(Beginning of Data to examine)
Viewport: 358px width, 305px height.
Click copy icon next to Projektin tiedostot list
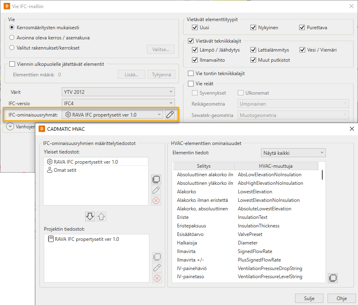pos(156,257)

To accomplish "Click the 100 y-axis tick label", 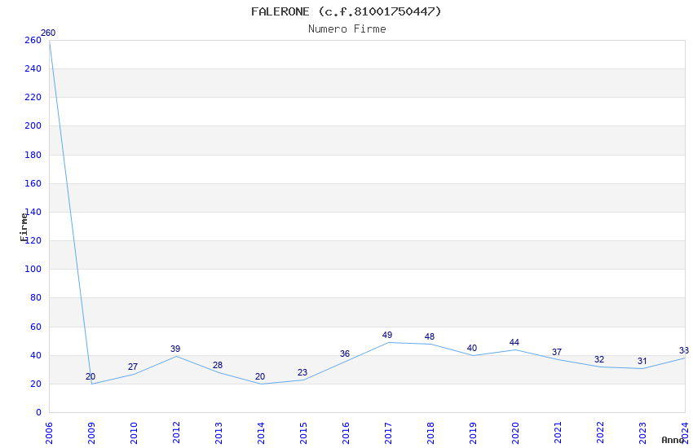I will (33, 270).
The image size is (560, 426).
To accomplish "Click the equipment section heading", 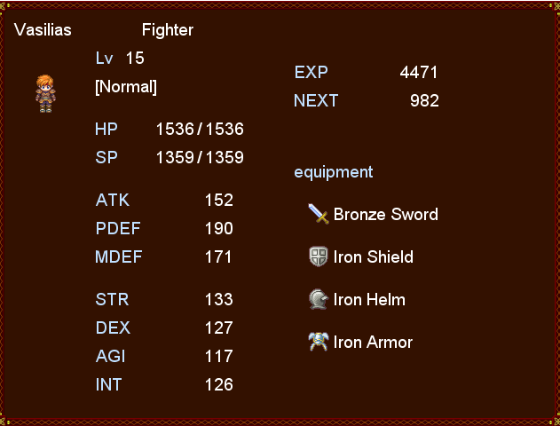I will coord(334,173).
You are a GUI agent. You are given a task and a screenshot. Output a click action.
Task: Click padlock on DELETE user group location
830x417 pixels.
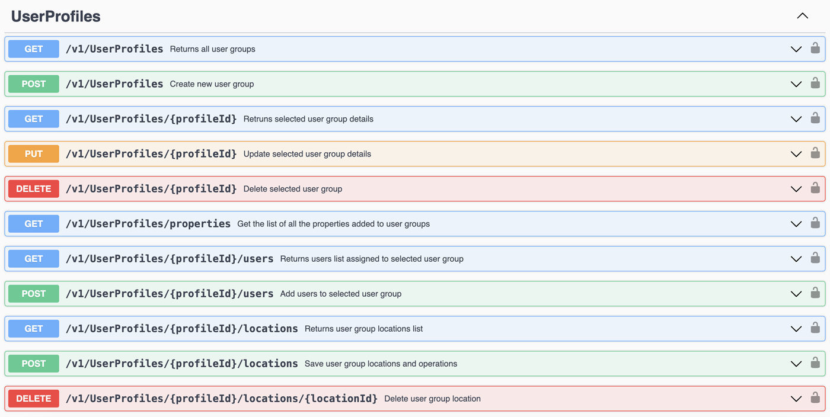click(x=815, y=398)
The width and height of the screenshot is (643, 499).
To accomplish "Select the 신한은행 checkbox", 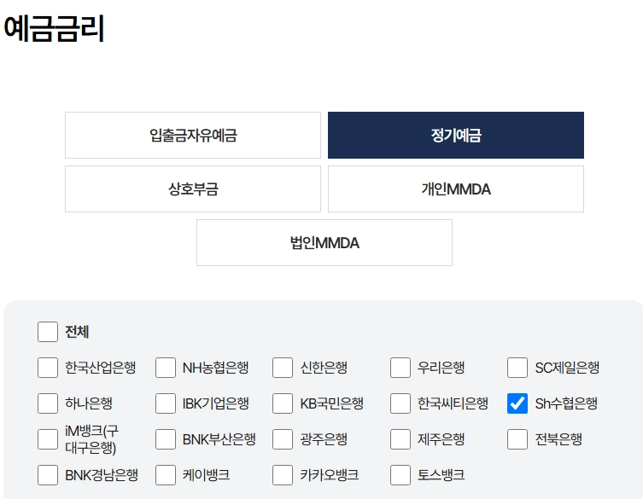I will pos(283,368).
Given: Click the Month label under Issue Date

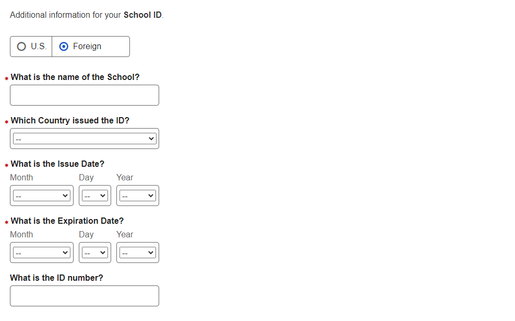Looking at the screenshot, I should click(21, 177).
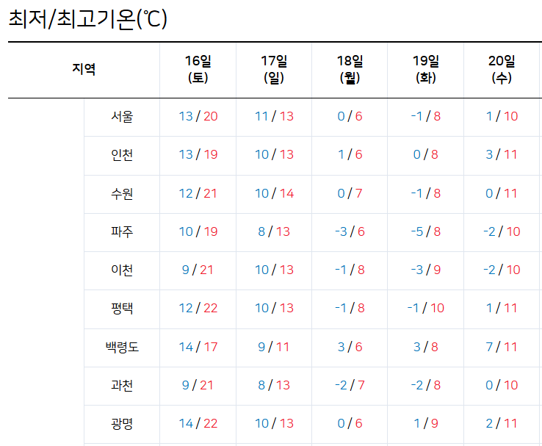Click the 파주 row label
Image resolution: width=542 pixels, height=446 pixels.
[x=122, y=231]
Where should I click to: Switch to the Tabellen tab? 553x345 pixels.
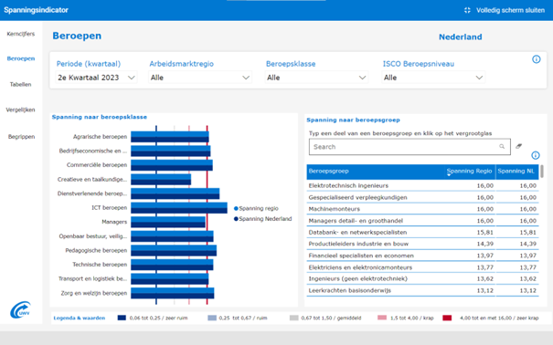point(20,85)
(End of Data to examine)
(Beginning of Data to examine)
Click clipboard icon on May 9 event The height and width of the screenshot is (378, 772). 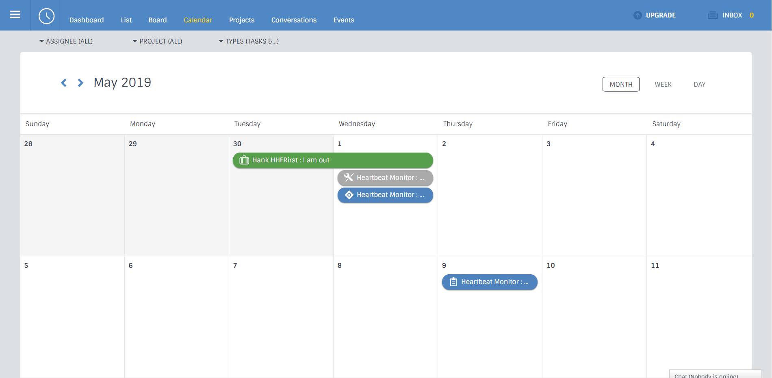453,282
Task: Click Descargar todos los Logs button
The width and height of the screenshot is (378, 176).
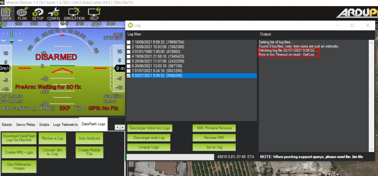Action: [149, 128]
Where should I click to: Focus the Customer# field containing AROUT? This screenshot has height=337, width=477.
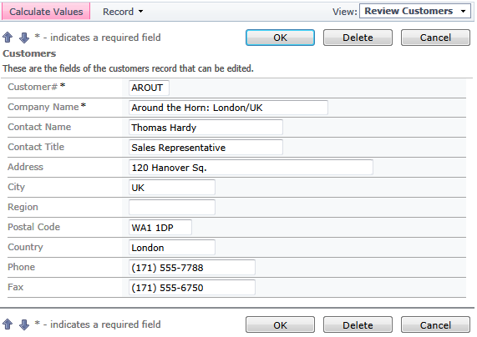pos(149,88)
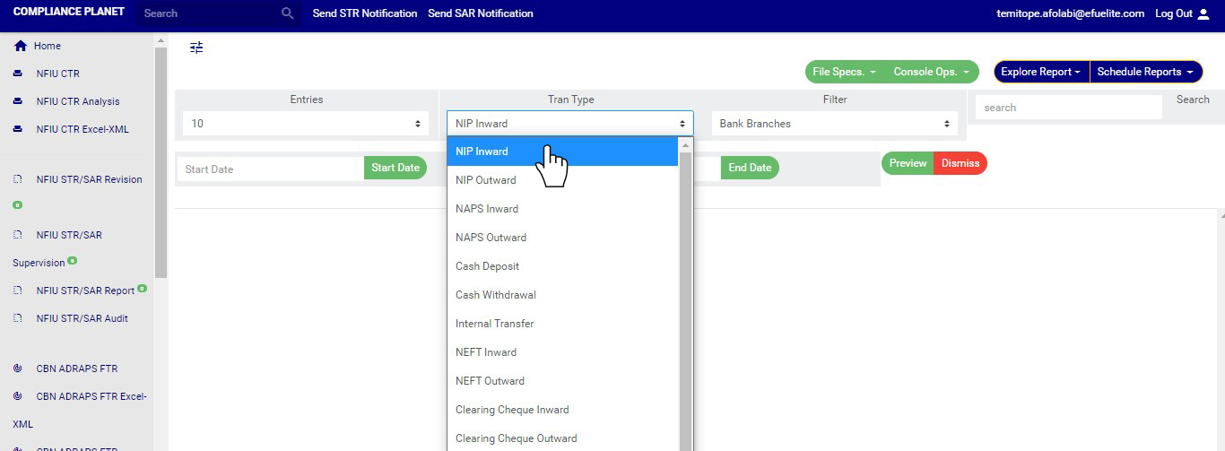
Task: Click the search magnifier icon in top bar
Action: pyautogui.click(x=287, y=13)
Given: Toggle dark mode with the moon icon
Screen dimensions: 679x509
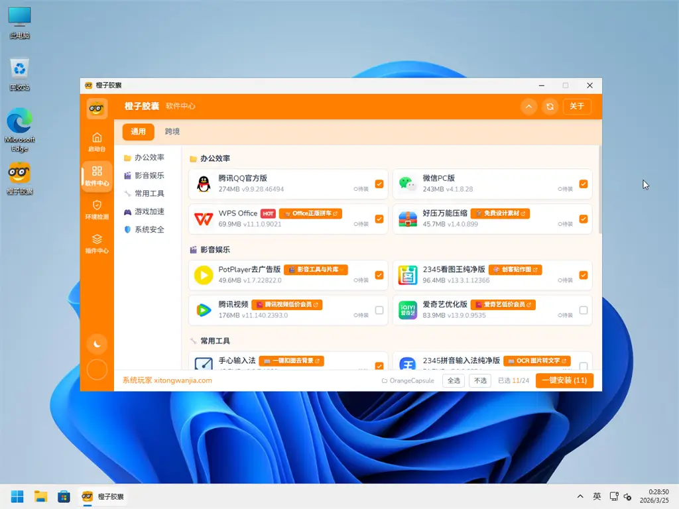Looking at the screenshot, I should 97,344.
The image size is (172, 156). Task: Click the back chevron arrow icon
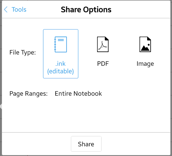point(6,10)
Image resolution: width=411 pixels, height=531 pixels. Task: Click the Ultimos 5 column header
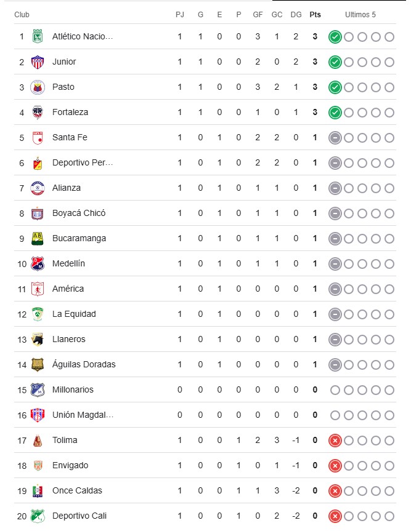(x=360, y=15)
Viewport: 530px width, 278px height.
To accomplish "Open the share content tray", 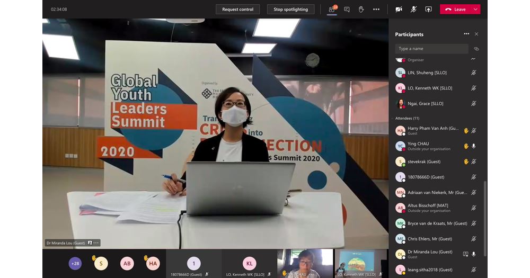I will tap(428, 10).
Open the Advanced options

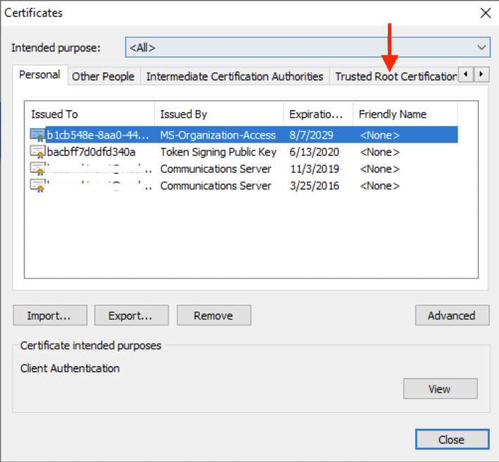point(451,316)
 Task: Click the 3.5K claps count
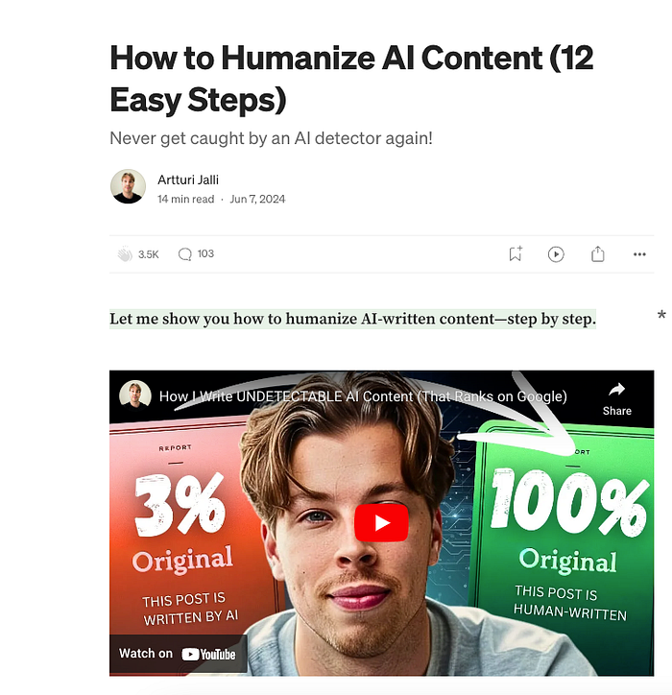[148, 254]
(End of Data to examine)
(Beginning of Data to examine)
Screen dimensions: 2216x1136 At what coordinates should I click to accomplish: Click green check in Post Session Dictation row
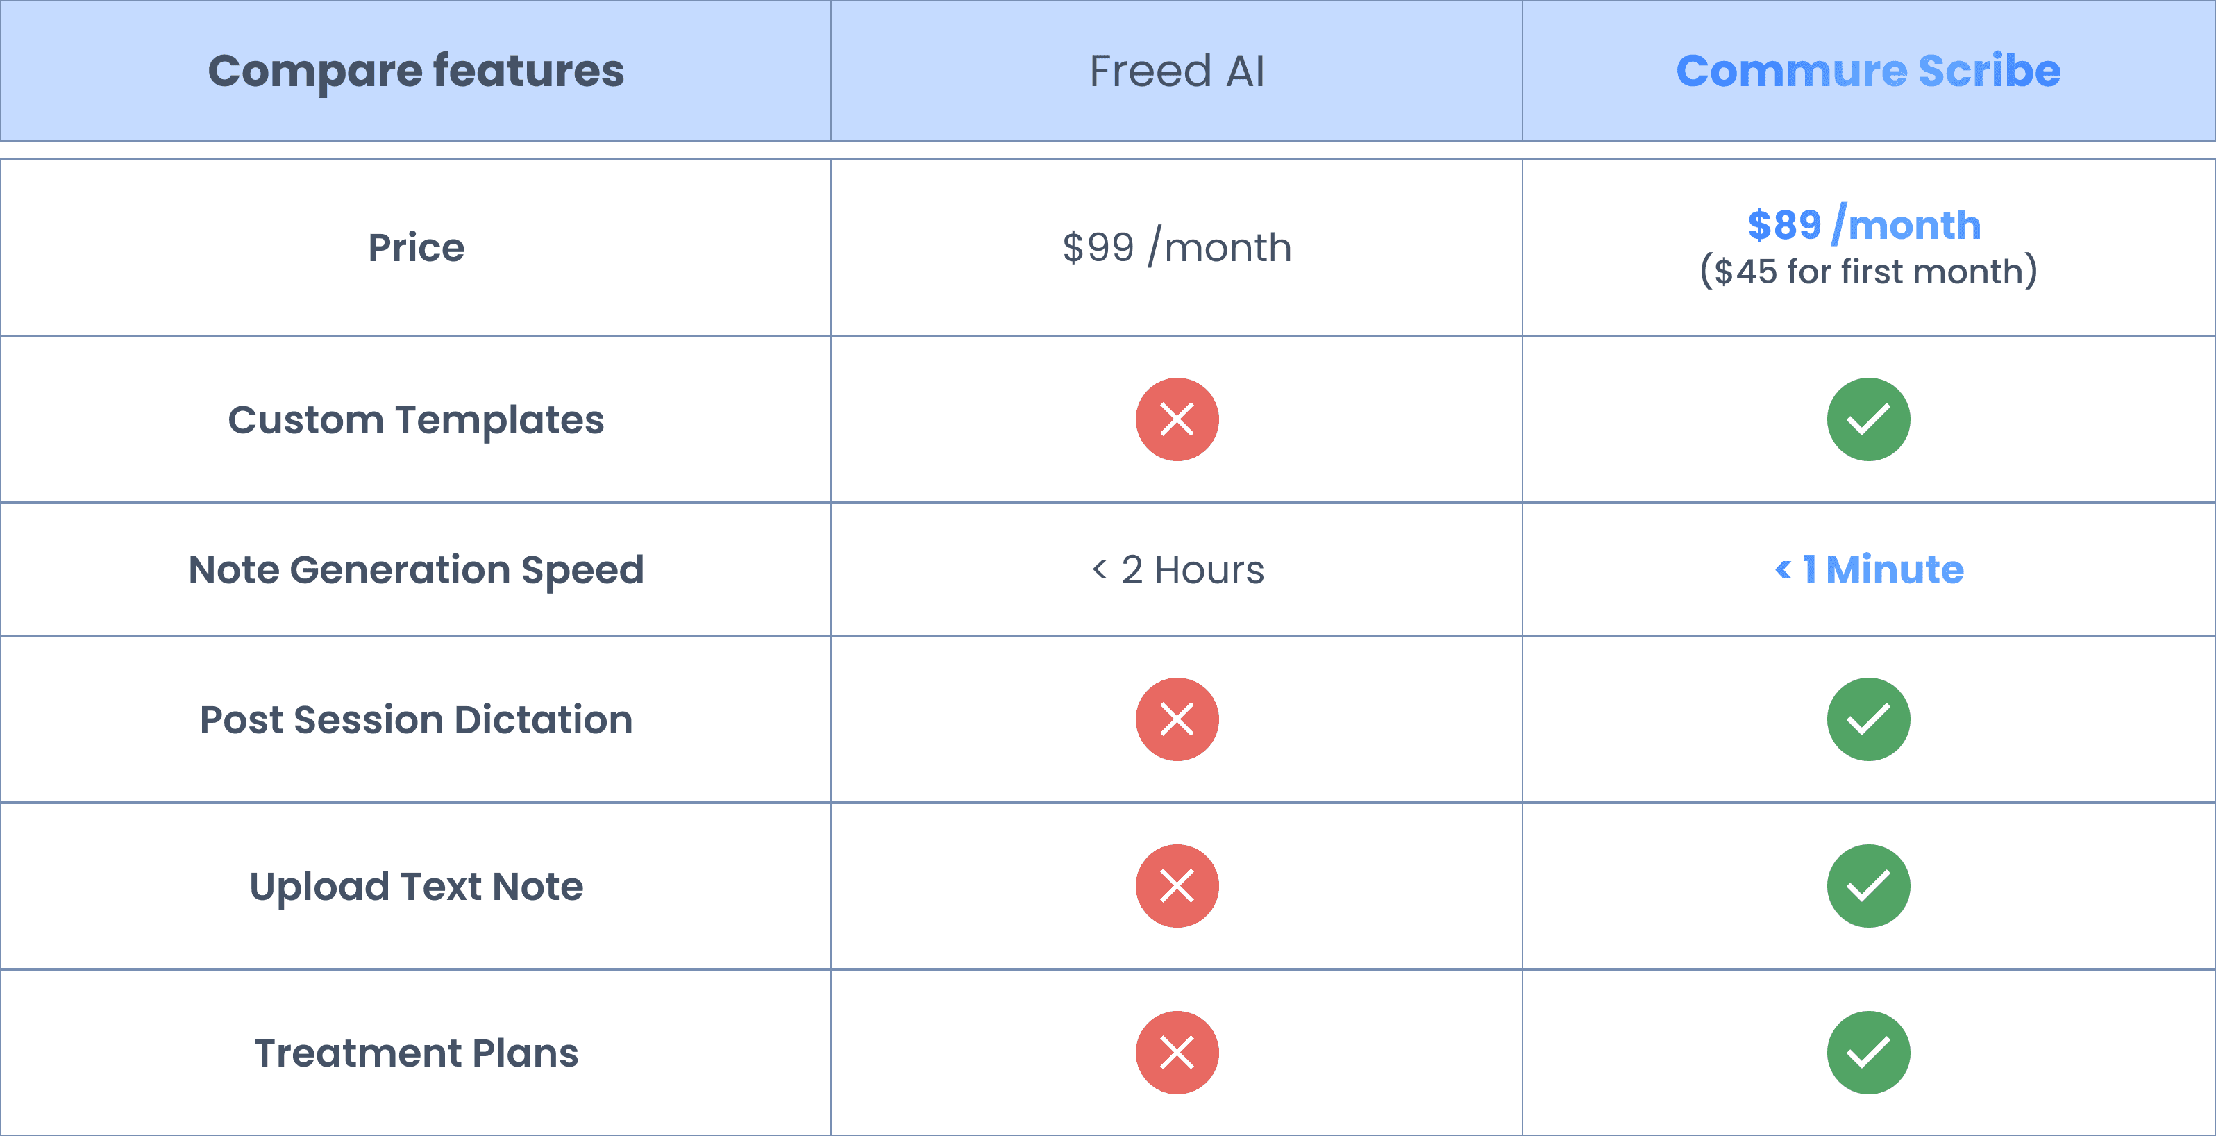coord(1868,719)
(End of Data to examine)
▸ Assignment: Only lines with the word "Viewport" belong in the answer; copy each of them from the material above.

▸ Answer to this exercise:
Viewport: 358px width, 305px height.
Viewport: 530px width, 278px height.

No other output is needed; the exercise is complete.